Don and other ad men from various departments meet with the owners of Lucky Strike over the media’s claim linking cigarettes with cancer. Everyone in the conference room is smoking and coughing. The federal government is suing 1 of Lucky Strike’s competitors for making false health claims. Therefore, Sterling Cooper can no longer claim that Lucky Strike cigarettes are safe. Cooper turns the floor over to Don who is stumped. Pete seizes the opportunity and makes his pitch by comparing smoking to the dangers of driving a car. He cites Greta Guttman’s research; earlier, Greta told Don that no one else had seen her research! Pete tells the old man and his son that the agency can design an ad campaign that can tap into Freud’s death wish theory.
The old man dismisses Pete’s idea and he and his son get up to leave. The son makes a casual remark that their competitors have the same problem and Don stops them and goes over to the chalkboard. Lucky Strike can say anything that they want because none of their competitors could make any health claims either. Don asks the old man how their cigarettes are made and his answer is that they are “toasted,” which becomes the company’s new slogan.

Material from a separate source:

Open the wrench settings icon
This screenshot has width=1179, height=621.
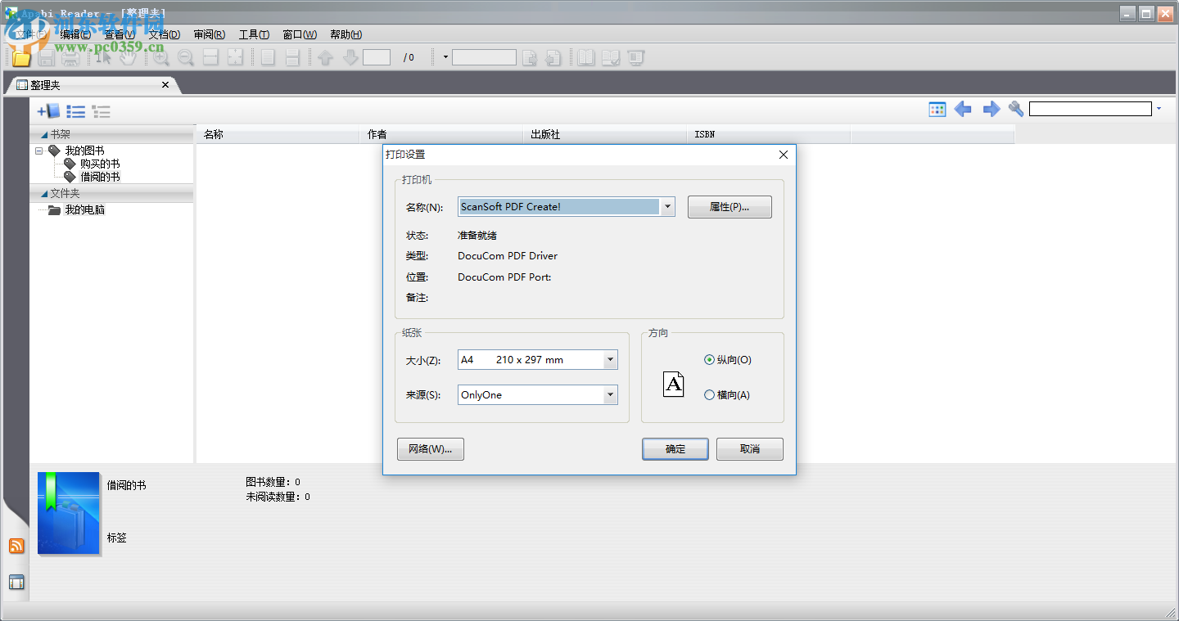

Roger and Don celebrate afterwards with cigarettes and alcohol. Roger brings up the possibility of the agency backing Presidential candidate Richard Nixon. Pete and others come in with more alcohol to celebrate. Everyone leaves except Pete who places a pass to the striptease lounge on Don’s Desk. Don lays into Pete for using Greta’s research at the Lucky Strike meeting. Peggy enters and Pete leaves. She places her hand on top of Don’s hand and thanks him for standing up to Pete on her behalf; Don takes her hand off of his hand and warns her not to let Pete go through his trash again. She is embarrassed. Don sends her home and tells her to come back tomorrow and get a fresh start.
At the striptease club, the ad men are at a table drinking, smoking cigarettes, and flirting with waitresses. Their dates arrive and sit with everyone except Sal. One of the girls looks around and says, “It’s hot, it’s loud, and it’s filled with men!” Sal smiles and agrees with her. A stripper is on the stage starting her routine.Pete gropes the woman next to him. He forces his hand up her dress and she gets up and sits with one of the other ad men. The stripper peels off all of her clothes and the song ends.
Don and Ms. Menken are in a restaurant with low lighting. He apologizes to her for walking out of the meeting and she agrees to another meeting. He asks her why she isn’t married and she tells him that she’s never been in love.
Pete shows up drunk at Peggy’s apartment. When he tells her that he’s getting married Sunday she invites him inside.
After having dinner with Ms. Menken, Don goes home to his wife and their 2 children.